IAM restrictions help but are structurally insufficient. IAM grants access based on identity — it cannot evaluate whether a specific action, with a specific payload, in a specific context, falls within the agent’s intended scope. A finance agent may legitimately need write access to the refunds API. IAM cannot distinguish between a legitimate $10 refund and a manipulated $100,000 bulk refund. Vaikora can.

How does Vaikora detect prompt injection if there’s no fixed pattern to match?

Vaikora uses multiple detection layers in parallel: pattern matching for known injection sequences across multiple languages, advanced detection for Unicode homoglyph attacks and Base64-encoded payloads, semantic similarity analysis for paraphrased injection attempts, and behavioral tracking to identify cross-request patterns. No single method catches every variant — the multi-layer approach is essential precisely because attackers iterate on evasion techniques.

Does Vaikora work with our existing frameworks like LangChain or AutoGen?

Yes. Vaikora integrates natively with LangChain, AutoGen, CrewAI, Microsoft Semantic Kernel, and custom Python and Node.js agent frameworks. The SDK wrapper intercepts tool calls at the function boundary regardless of which framework the agent is built on. Multi-provider environments — using both OpenAI and Anthropic models, for example — are supported with consistent policy enforcement across all providers.

What happens when a legitimate action is blocked by mistake?

Vaikora’s Human-in-the-Loop workflow is designed for this. Rather than hard-blocking every action that exceeds a risk threshold, high-risk actions are paused and routed to an engineer for review. The notification includes the full context — agent identity, action type, payload, risk score, and policy flags — so the engineer can make an informed decision quickly. Risk scoring weights and HITL thresholds are fully configurable, allowing teams to tune enforcement for their specific environment and minimize operational disruption.

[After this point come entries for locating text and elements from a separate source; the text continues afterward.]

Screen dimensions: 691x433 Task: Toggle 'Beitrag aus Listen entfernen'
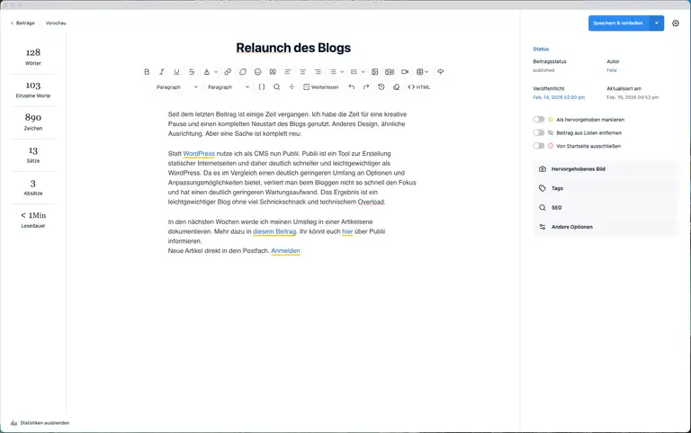click(538, 132)
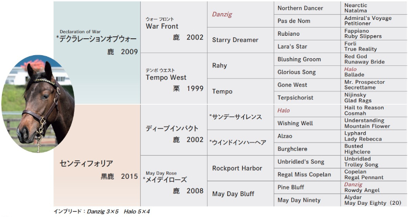Screen dimensions: 408x217
Task: Select Tempo West 1999 entry
Action: [x=174, y=79]
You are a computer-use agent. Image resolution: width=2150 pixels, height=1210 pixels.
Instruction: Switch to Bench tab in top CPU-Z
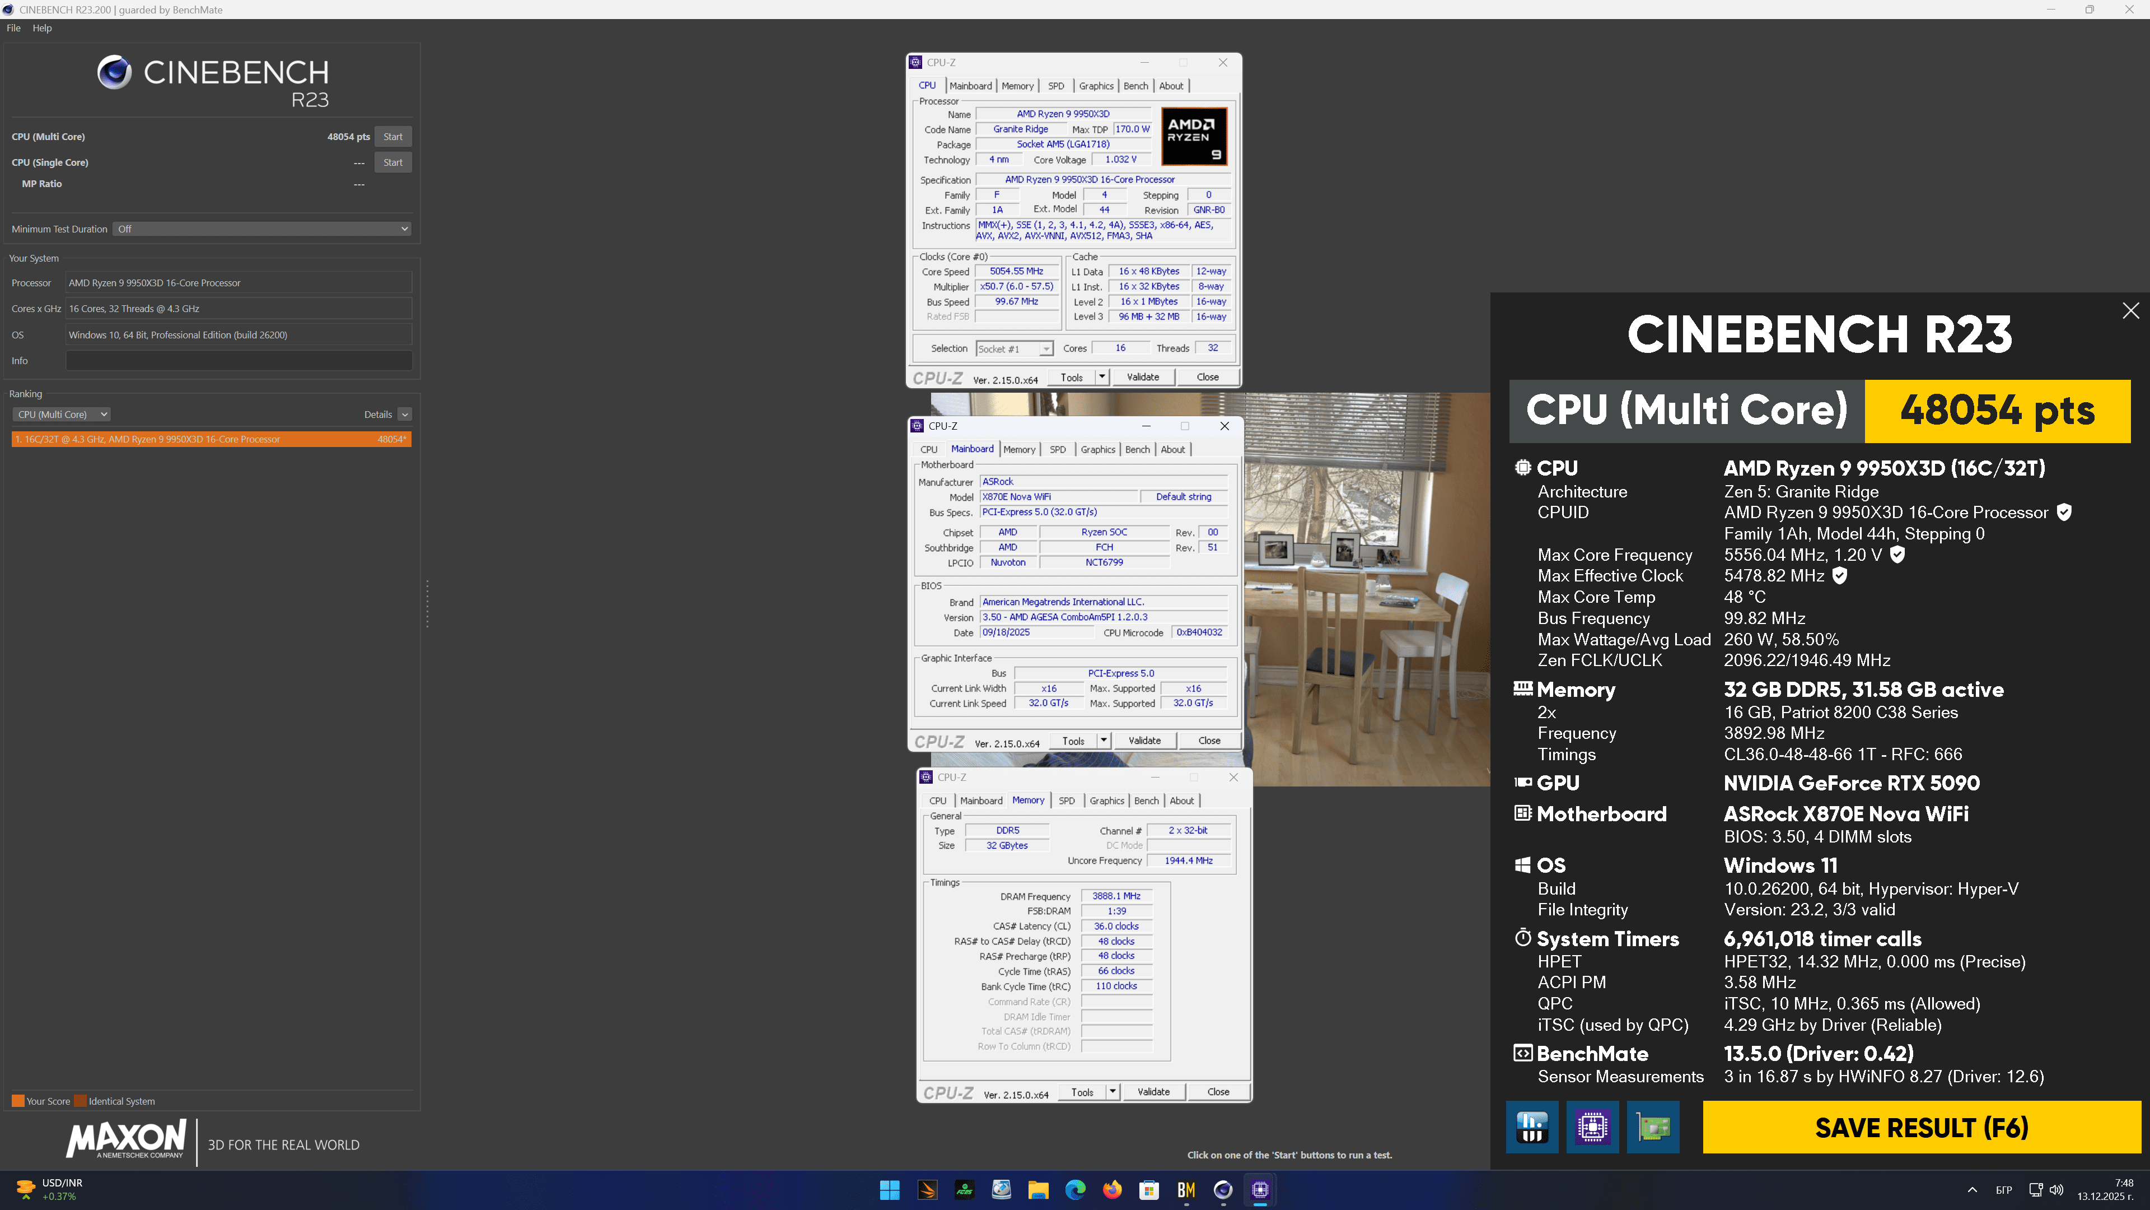[x=1135, y=86]
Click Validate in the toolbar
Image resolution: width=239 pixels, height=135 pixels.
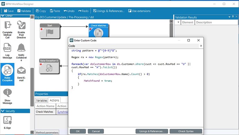coord(24,11)
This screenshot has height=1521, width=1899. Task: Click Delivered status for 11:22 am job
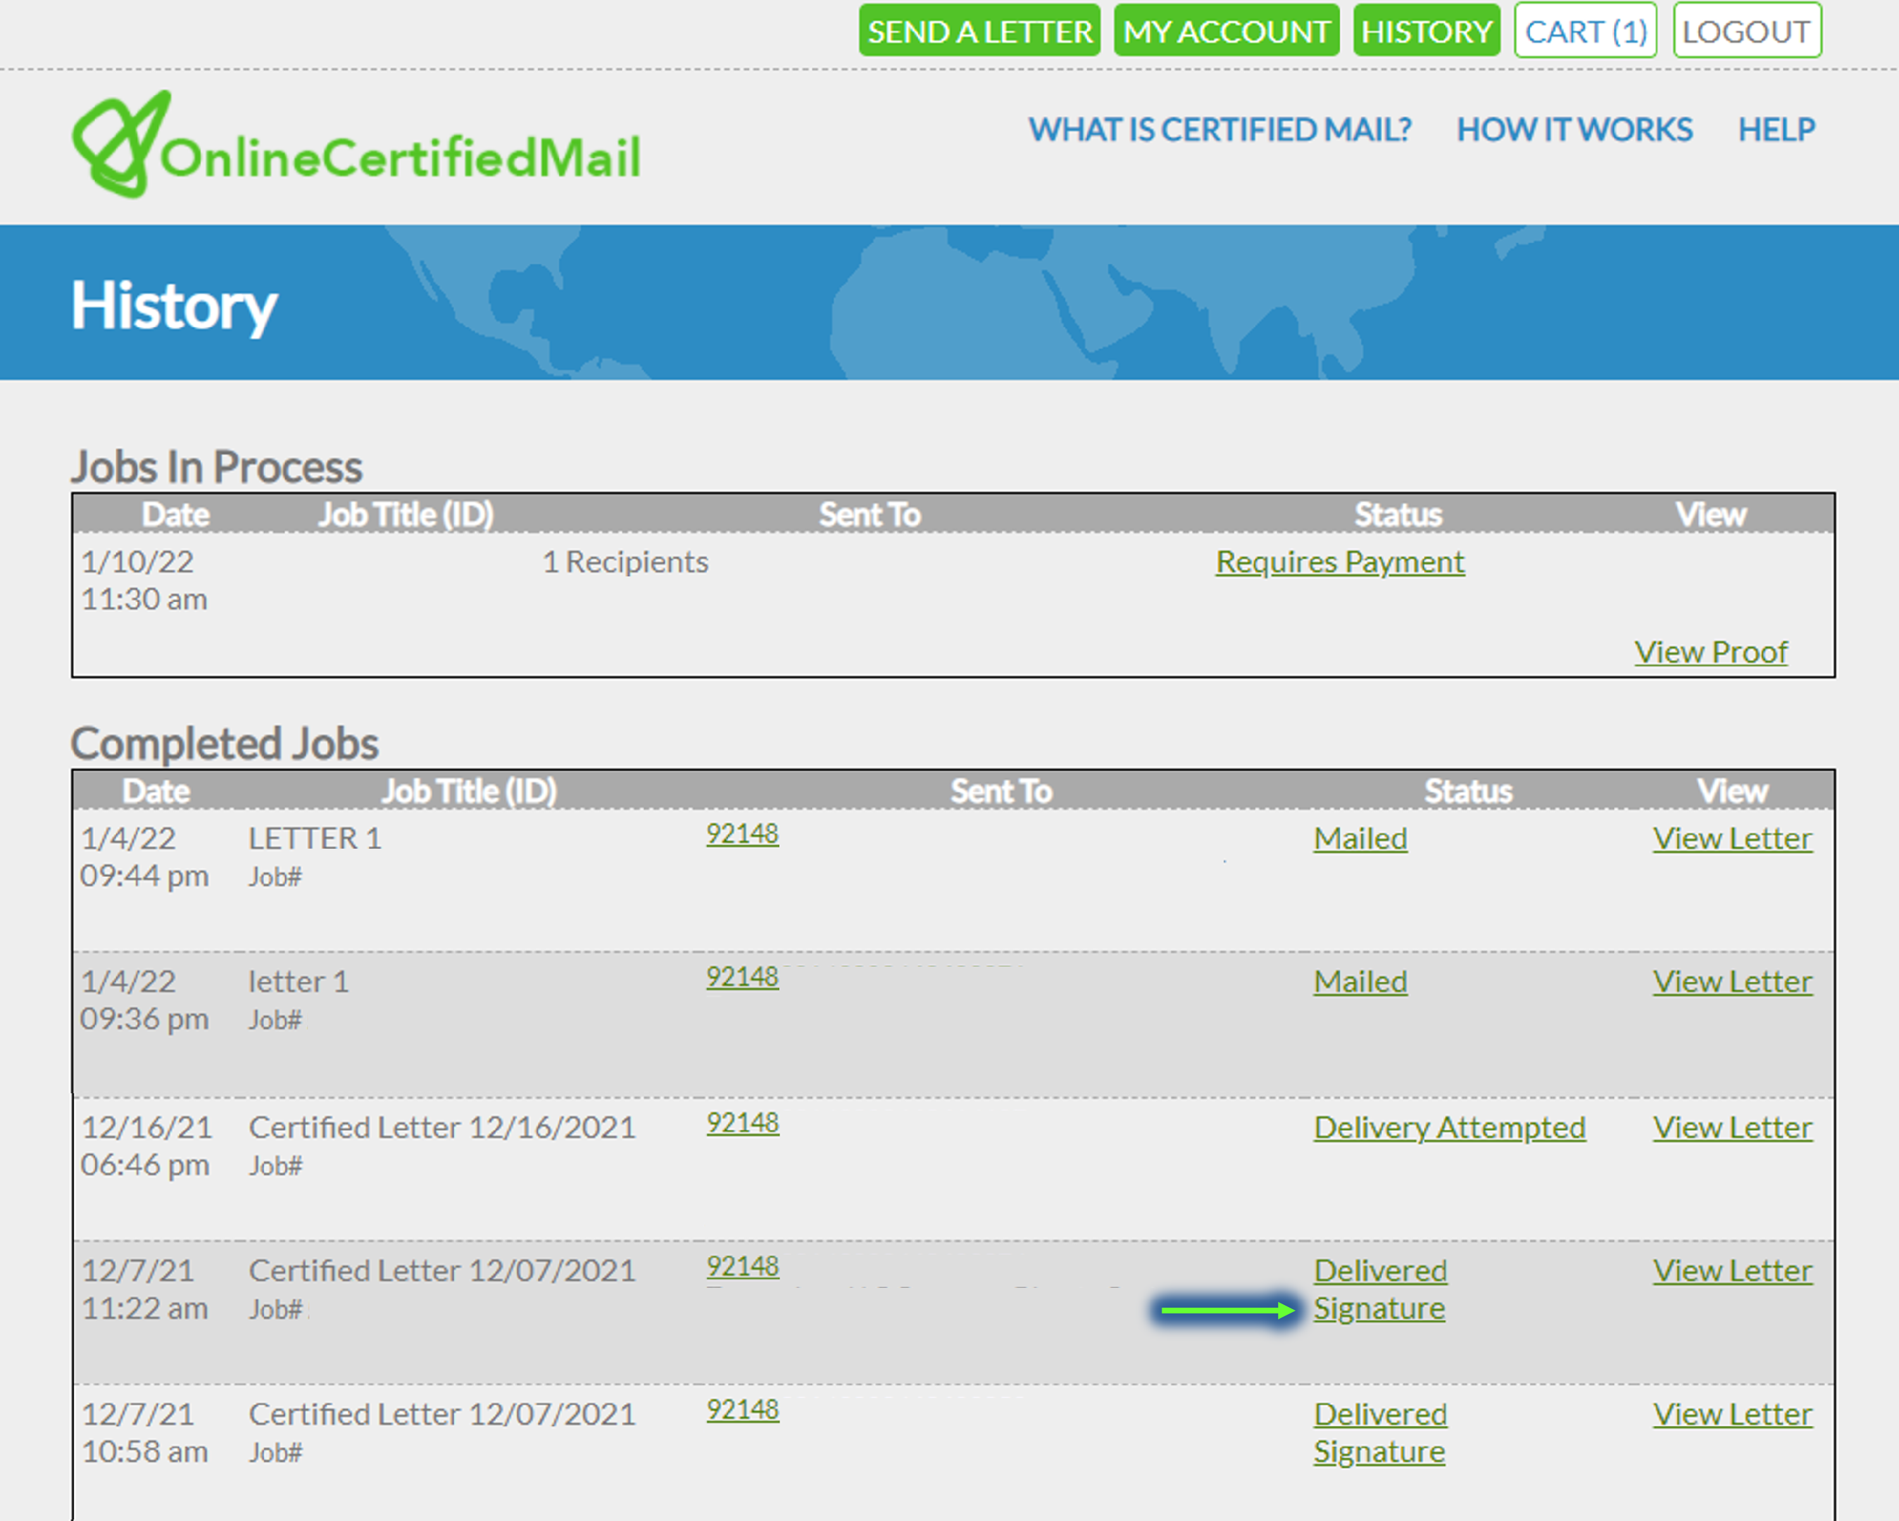coord(1379,1271)
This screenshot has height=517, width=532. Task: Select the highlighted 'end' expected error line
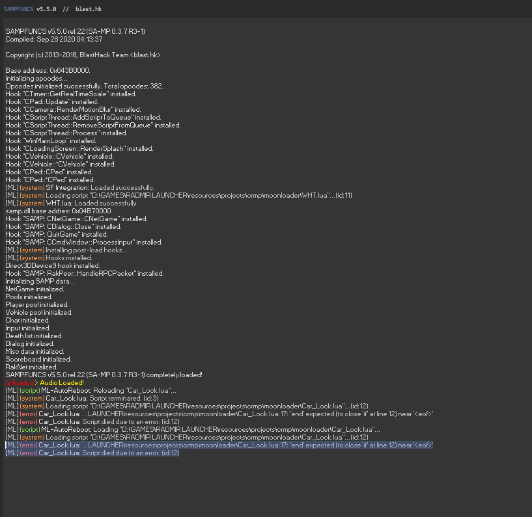click(219, 445)
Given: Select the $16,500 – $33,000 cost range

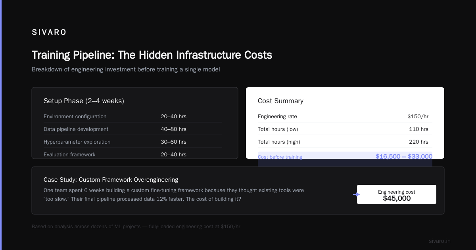Looking at the screenshot, I should 404,156.
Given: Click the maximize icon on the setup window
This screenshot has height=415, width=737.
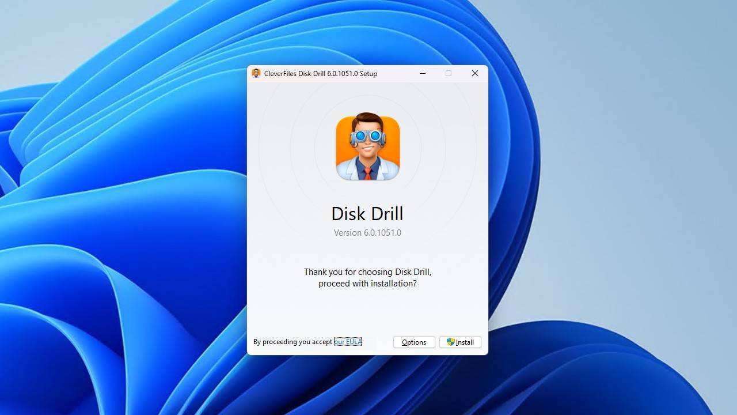Looking at the screenshot, I should click(x=449, y=73).
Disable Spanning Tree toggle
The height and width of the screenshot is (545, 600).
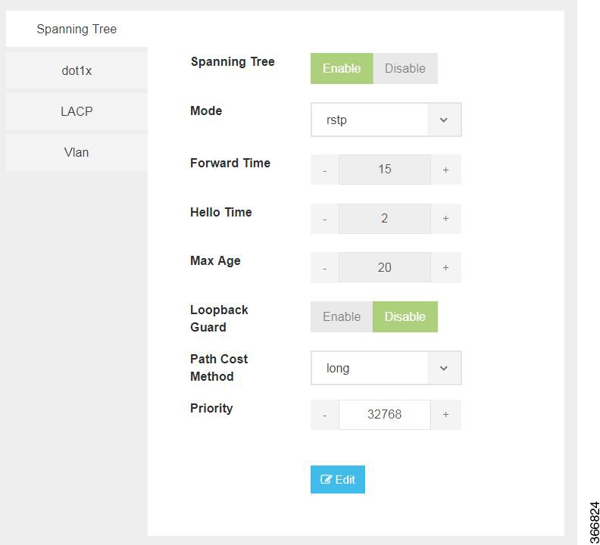pyautogui.click(x=405, y=68)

How quickly can we get Vaikora protecting our existing agents?

For Python and Node.js agents using OpenAI-compatible APIs, integration typically takes a few hours — a single wrapOpenAI() call is often sufficient to get existing agents inheriting Vaikora policies. For agents using other providers or custom frameworks, direct API integration is available. The most time-consuming part of deployment is usually policy definition — deciding what your agents should and shouldn’t be permitted to do — rather than technical integration.